[Asterisk-code-review] sched: Don't allow ast_sched_del to deadlock ast_sched_runq from same... (...asterisk[master])

George Joseph asteriskteam at digium.com
Fri Jul 19 08:46:21 CDT 2019


George Joseph has submitted this change and it was merged. ( https://gerrit.asterisk.org/c/asterisk/+/11578 )

Change subject: sched: Don't allow ast_sched_del to deadlock ast_sched_runq from same thread
......................................................................

sched: Don't allow ast_sched_del to deadlock ast_sched_runq from same thread

When fixing ASTERISK~24212, a change was done so a scheduled callback could not
be removed while it was running. The caller of ast_sched_del would have to wait.

However, when the caller of ast_sched_del is the callback itself (however wrong
this might be), this new check would cause a deadlock: it would wait forever
for itself.

This changeset introduces an additional check: if ast_sched_del is called
by the callback itself, it is immediately rejected (along with an ERROR log and
a backtrace).
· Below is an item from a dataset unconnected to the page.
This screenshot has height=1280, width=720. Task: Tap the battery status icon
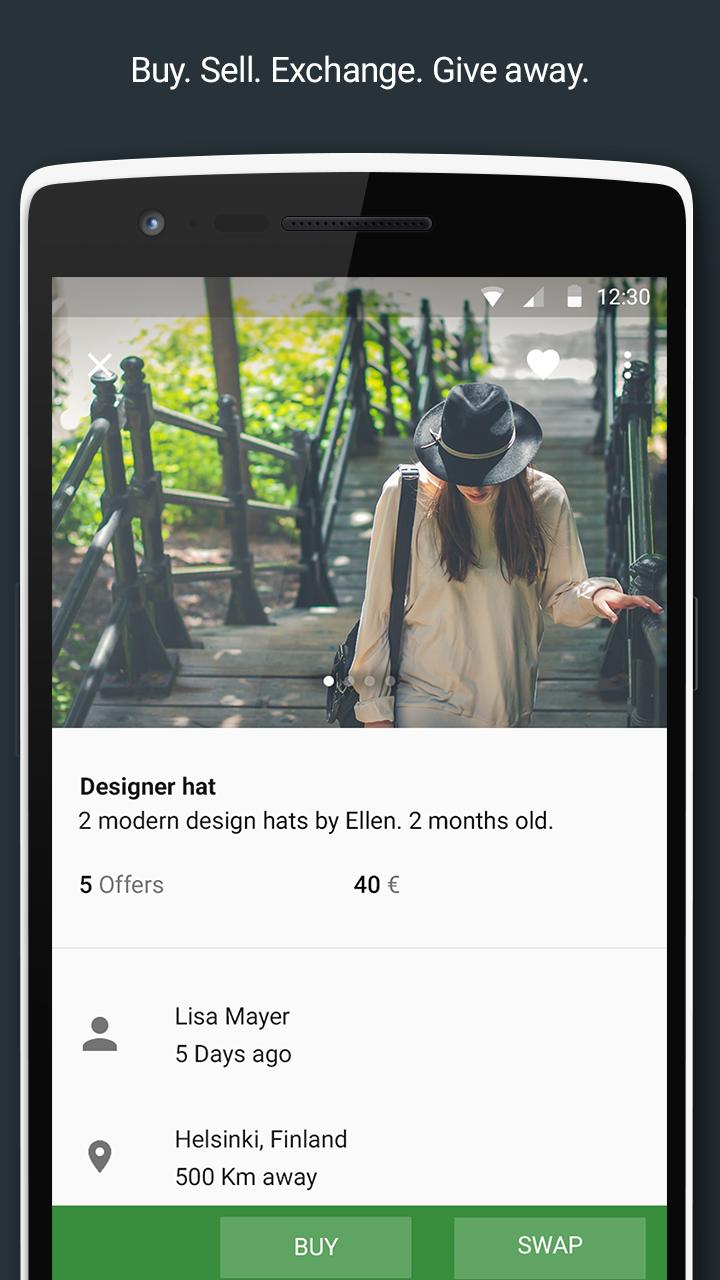click(x=574, y=296)
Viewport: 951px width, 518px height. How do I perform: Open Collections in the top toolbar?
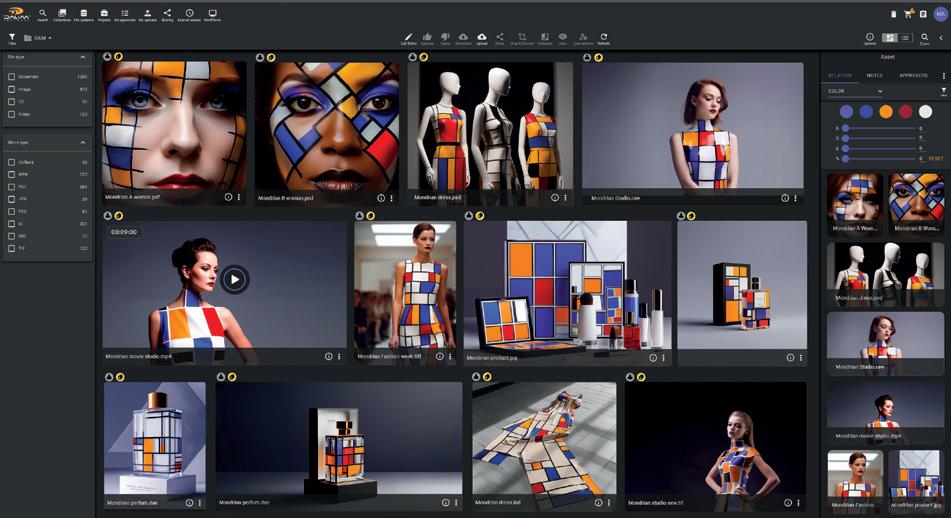pyautogui.click(x=62, y=15)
Additionally, the AST_SCHED_DEL_UNREF macro is adjusted so the
after-ast_sched_del-refcall function is only run if ast_sched_del returned
success.

This should fix the following spurious race condition found in chan_sip:
- thread 1: schedule sip_poke_peer_now (using AST_SCHED_REPLACE)
- thread 2: run sip_poke_peer_now
- thread 2: blank out sched-ID (too soon!)
- thread 1: set sched-ID (too late!)
- thread 2: try to delete the currently running sched-ID

After this fix, an ERROR would be logged, but no deadlocks (in do_monitor) nor
excess calls to sip_unref_peer(peer) (causing double frees of rtp_instances and
other madness) should occur.

(Thanks Richard Mudgett for reviewing/improving this "scary" change.)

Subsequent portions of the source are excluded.